Emma Weaver was at the top of her game as a prop designer, having launched her career working on videos with Australian singer-songwriter Kylie Minogue. Then she had a change of heart, and went to a floristry school in Knightsbridge. Though it was “very ’90s and unimaginative,” she applied her pop-star showmanship and Central Saint Martins’ training to her designs. Since finding her calling, she is owner and creative director of Palais Flowers, an on-the-rise floral design studio (Miley Cyrus is a client) in East London’s Limehouse neighborhood.
We caught up with her via an interview with Glasshouse Journal‘s Olivia Crighton, who toured her green-crammed, work-live studio:
Photographs courtesy of Jessica MacCormick. For more of Jessica’s work, visit her on Instagram at @roadstory_ or at her website.
Above: Emma’s floral design studio, established in April, specializes in weddings and fashion styling. She also does windows (you can see her work right now at Anthropologie on Regent Street).
Her highest profile project to date? Fresh-petal confetti and daisies for the dancers’ wigs at Miley Cyrus’ concert at Wembley’s Summertime Ball. Recommended by her friend, set designer Petra Storrs, she found herself in a Marriott hotel room, “wiring fresh marguerites surrounded by the Bangerz crew, including director Diane Martel, a dwarf, a midget, five models, Miley, and her little sister dressed as a cat.”
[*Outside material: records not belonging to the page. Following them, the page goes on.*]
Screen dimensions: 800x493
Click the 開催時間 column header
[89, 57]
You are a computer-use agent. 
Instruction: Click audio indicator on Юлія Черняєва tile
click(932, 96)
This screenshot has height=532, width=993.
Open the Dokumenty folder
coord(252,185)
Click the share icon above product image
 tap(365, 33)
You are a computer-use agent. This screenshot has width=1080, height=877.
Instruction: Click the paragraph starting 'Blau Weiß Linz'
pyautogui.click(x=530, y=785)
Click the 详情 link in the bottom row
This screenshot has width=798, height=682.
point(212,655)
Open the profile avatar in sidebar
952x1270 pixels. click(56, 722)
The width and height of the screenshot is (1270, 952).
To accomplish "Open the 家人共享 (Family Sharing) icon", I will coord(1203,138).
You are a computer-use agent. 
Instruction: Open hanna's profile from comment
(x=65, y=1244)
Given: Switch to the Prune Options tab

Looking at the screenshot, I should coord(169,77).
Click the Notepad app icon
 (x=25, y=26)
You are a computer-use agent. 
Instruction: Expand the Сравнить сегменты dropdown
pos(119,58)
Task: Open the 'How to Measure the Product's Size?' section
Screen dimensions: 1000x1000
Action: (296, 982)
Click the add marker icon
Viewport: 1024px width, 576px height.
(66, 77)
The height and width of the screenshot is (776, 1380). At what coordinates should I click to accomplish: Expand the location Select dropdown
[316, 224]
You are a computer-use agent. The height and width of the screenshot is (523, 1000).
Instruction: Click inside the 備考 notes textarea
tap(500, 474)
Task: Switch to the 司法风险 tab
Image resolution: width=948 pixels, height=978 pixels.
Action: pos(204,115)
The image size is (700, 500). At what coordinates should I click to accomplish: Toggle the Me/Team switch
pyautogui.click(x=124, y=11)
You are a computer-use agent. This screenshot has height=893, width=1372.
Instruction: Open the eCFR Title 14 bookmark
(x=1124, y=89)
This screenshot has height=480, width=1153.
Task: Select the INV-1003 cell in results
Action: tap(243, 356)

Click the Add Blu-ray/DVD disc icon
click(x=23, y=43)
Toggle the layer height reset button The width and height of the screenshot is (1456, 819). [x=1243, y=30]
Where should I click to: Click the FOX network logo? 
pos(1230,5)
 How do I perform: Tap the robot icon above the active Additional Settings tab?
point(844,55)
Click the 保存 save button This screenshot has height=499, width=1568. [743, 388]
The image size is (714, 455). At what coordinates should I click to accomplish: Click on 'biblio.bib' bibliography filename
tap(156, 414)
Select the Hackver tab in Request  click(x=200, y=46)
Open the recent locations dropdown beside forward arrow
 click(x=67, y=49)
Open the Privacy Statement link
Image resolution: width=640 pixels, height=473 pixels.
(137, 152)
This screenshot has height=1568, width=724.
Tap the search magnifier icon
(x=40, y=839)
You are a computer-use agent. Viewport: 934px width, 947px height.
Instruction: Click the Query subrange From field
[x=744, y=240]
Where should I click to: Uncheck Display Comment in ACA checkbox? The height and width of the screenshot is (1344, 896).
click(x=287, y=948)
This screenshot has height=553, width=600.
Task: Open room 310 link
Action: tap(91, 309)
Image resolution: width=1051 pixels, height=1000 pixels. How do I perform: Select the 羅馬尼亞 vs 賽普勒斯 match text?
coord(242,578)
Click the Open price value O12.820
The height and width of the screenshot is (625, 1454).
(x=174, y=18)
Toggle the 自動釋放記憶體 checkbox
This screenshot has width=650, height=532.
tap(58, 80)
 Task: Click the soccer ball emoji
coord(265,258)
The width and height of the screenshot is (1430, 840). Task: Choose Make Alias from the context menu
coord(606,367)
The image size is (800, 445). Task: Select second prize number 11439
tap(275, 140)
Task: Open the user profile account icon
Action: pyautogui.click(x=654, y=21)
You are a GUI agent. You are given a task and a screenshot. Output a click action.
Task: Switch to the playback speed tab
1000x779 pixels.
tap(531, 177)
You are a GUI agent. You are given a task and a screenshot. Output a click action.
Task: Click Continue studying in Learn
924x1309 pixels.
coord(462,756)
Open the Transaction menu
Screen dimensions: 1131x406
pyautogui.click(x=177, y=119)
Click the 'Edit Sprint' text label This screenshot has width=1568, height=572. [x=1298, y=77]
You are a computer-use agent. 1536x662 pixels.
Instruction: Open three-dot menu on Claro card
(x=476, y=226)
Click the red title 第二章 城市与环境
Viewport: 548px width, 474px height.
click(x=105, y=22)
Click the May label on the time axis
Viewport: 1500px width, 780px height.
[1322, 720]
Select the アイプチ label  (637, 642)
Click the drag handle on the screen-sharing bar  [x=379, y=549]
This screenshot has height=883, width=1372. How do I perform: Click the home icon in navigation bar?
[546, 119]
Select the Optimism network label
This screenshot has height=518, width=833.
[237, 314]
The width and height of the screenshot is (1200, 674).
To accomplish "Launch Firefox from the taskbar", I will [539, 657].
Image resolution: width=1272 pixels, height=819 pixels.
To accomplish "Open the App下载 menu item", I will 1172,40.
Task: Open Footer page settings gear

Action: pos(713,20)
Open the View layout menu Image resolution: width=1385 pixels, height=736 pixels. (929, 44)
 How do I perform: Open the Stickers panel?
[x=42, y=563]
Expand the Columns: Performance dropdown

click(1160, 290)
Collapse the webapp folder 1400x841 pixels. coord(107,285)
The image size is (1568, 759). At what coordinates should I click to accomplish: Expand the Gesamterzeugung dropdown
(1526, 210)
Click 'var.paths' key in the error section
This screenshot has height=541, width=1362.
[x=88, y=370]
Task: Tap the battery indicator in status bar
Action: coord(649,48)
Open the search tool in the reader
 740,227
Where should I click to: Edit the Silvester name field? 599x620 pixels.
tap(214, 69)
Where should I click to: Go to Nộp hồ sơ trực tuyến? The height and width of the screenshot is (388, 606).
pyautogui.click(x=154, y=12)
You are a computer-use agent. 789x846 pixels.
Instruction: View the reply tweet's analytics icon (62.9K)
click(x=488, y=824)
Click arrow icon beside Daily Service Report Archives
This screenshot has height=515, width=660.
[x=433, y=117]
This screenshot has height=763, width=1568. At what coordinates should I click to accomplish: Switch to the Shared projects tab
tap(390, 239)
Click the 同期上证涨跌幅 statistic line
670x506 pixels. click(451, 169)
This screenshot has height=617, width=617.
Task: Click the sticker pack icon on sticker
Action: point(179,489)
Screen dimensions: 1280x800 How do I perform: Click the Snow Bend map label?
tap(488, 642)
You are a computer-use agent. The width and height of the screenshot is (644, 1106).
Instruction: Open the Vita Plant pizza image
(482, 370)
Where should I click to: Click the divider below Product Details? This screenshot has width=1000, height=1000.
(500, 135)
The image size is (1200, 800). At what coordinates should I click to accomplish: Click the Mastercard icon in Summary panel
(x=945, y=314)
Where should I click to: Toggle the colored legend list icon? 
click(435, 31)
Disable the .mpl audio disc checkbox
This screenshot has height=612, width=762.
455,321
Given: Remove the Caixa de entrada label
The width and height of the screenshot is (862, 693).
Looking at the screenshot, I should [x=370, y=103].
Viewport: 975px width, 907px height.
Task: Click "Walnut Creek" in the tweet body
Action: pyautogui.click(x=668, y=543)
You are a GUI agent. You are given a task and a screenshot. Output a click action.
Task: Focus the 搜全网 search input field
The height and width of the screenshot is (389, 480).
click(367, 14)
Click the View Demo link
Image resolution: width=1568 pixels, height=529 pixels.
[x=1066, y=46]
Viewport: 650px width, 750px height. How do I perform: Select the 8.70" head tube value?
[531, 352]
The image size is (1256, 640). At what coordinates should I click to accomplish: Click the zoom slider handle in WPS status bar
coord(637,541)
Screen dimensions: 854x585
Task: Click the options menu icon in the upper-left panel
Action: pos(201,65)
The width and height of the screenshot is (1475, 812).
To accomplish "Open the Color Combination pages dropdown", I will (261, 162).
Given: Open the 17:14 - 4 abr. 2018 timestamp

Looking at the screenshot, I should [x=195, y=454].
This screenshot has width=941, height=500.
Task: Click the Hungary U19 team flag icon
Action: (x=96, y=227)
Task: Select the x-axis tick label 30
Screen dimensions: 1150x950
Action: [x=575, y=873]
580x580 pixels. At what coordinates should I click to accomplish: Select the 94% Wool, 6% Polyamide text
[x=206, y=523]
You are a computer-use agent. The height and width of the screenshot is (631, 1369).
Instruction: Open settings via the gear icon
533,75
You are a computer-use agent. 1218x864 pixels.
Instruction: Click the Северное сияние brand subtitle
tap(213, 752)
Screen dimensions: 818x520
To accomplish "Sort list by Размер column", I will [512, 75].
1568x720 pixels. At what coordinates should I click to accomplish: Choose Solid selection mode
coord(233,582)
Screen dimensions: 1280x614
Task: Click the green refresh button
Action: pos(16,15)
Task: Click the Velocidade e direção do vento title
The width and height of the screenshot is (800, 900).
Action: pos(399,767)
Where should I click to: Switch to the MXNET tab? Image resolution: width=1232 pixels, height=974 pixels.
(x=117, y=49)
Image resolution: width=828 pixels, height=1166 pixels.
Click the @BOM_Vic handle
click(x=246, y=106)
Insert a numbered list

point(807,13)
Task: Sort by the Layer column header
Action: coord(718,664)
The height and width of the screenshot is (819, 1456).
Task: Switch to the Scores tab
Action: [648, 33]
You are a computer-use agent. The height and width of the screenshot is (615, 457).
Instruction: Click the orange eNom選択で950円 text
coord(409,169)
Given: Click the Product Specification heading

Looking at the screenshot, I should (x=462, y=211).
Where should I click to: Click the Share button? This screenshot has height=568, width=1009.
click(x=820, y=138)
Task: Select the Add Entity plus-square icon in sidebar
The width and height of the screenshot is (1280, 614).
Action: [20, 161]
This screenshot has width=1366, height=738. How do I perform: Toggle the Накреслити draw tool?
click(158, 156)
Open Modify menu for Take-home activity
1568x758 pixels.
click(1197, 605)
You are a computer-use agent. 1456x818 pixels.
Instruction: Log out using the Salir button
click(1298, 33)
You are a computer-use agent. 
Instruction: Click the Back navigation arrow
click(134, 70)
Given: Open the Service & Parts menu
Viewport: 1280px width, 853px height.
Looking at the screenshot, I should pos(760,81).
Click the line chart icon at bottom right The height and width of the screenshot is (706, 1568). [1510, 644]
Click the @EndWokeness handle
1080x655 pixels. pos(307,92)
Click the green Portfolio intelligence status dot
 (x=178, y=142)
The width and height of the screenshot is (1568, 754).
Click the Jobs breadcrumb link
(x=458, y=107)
Above: An arrangement with hydrangea, scabiosa, Queen Anne’s lace, campanula, and lupine (the latter are her current favorites) in a blue and white Victorian soup tureen. When it comes to sourcing flowers, “British is best,” says Emma, who is regularly at London’s Convent Garden, and makes the drive to Oxfordshire and Cornwall in search of the freshest stems.
Above: “I really like scabiosa. They’re a really big UK flower. I used to love hydrangeas too, but you end up getting sick of flowers that everyone likes,” she says. “Chocolate cosmos are also seriously cool.”
On the topic of floral trends, she says: “Peonies and delphinium are really popular right now, and anything in pastel shades. Dior did a big show with orchids recently, so now everyone thinks orchids will be cool again. I’m not sold on them yet.”
Above: The studio was put together using Emma’s DIY skills. She painted the gray brick a soft shade of white, hung curtains, and put up shelves.
Above: A split-leaf philodendron greedily stretches out over a chest of drawers.
Above: Emma, who studied sculpture at art school Central Saint Martins, has an eye for three-dimensional textures, which explains her attention to foliage: “It is as big an element to the design as the flowers.” Her choice of windowsill plants clearly reflects that, as does her advice to brides: “If I were getting married, I would do blue and white, and loads of foliage.”
Above: Frilly asparagus fern in Emma’s favorite glass bottle.
Above: Thrift shop and flea market finds, such as this rustic vignette, adorn Emma’s studio. She admits 900 of the 1,000 square feet that is her studio is “crammed full of flower paraphernalia and house plants.” In one corner, she’s amassed a collection of animal lamps, which she hopes to sell online.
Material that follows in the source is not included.